Cobelfret et DFDS ont ainsi contracté pour deux navires en avril: le Meleq (4 076 ml, avril 2017) et le Gothia Seaways (2 475 ml, octobre 2000). Le premier avait été acheté par Cobelfret en janvier 2020 pour 50 M€. Il a été revendu au prix de 43,8 M€ sous le nom d’Acacia Seaways. En mars, le transporteur de voitures Undine (1 604 ml, décembre 1991) s’est négocié autour de 2 M€, dans la fourchette estimée par VesselsValue (2,17 M€). La valeur actuelle est inférieure d’environ 13 M€ au pic de 2015 (56 M€) et de 1,5 M€ par rapport à la médiane historique, précise le spécialiste de la valeur des navires.
L’affrètement reprend aussi des couleurs. L’Alf Pollak (4 076 ml, octobre 2018) a été fixé dans la fourchette de 17 000 à 20 000 € par jour en mai, soit une prime de 4 000 € par jour par rapport à son sistership prolongé seulement quatre mois auparavant. « Les revenus sont restés globalement stables au cours des douze derniers mois.
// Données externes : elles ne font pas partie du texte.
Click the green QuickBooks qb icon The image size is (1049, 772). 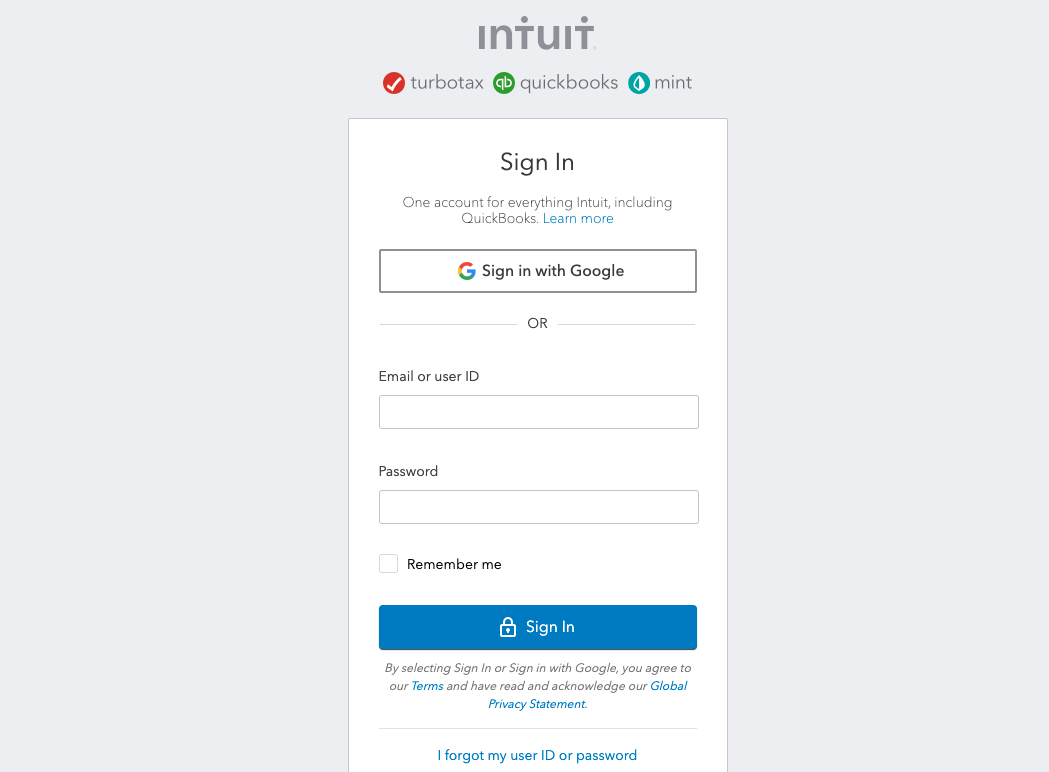click(504, 83)
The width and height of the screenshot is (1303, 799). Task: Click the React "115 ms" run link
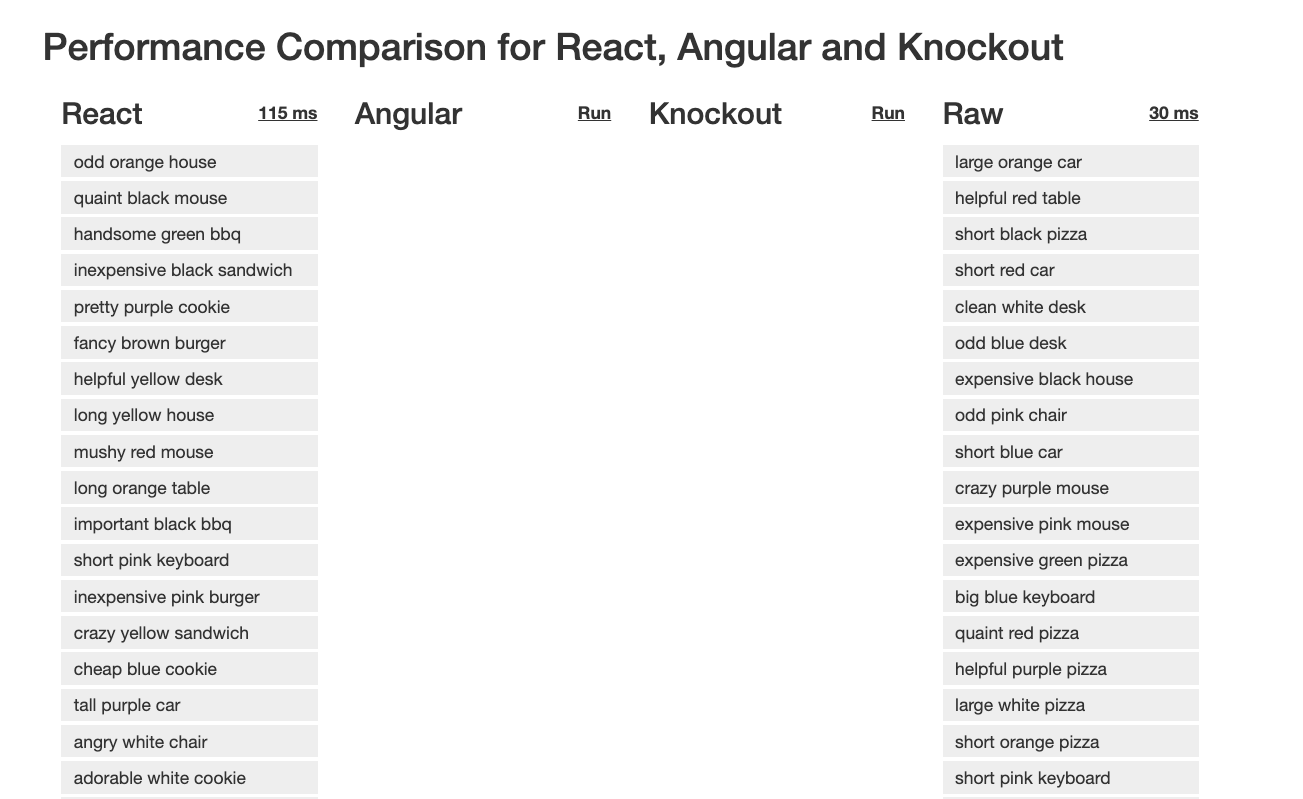[287, 113]
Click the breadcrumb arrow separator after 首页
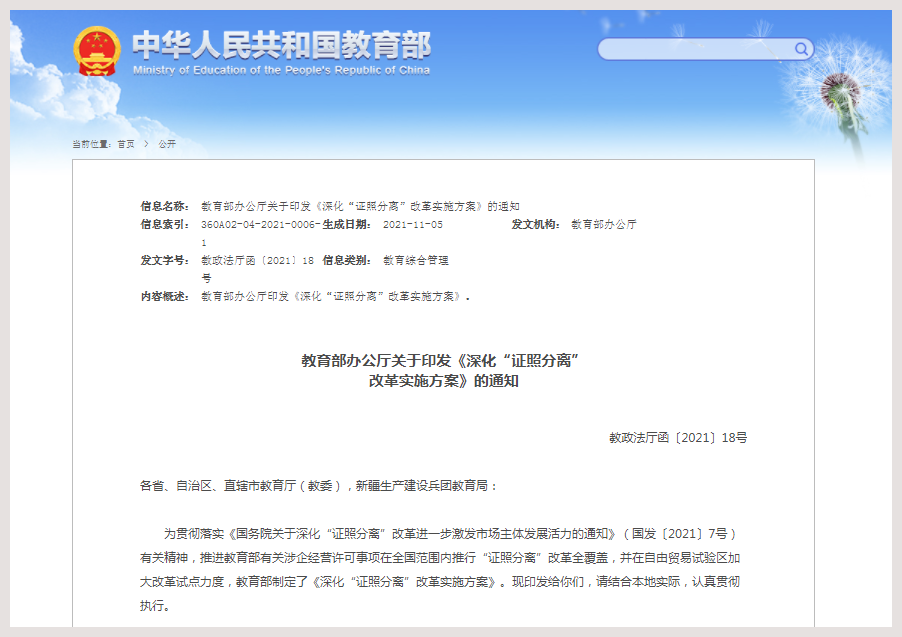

Toutefois, un rebond a été observé en mai et a continué en juin, les taux atteignant désormais les sommets de 2015/16, lorsque les affrètements par période dépassaient 20 000 € par jour », pointe VesselsValues, qui scrute désormais la destinée du Honfleur (2 400 ml, 1 680 passagers, juillet 2021).
Brittany Ferry avait annulé en juin le contrat de construction de ce ferry, confié au chantier Flensburger Schiffbau-Gesellschaft. Les difficultés financières persistantes du chantier naval et un transfert de propriété avaient eu raison de la confiance de ses commanditaires. VesselsValue s’attend à le voir naviguer sur la Manche le trimestre prochain.
Preuve supplémentaire s’il en fallait d’une certaine renaissance. Cobelfret n’attendra pas la livraison de ses deux navires de 5 400 mètres linéaires de pont garage, en construction chez Hyundai Mipo, dont le premier est prévu en octobre. Il avait indiqué en mai qu’il allait se tourner vers l’affrètement.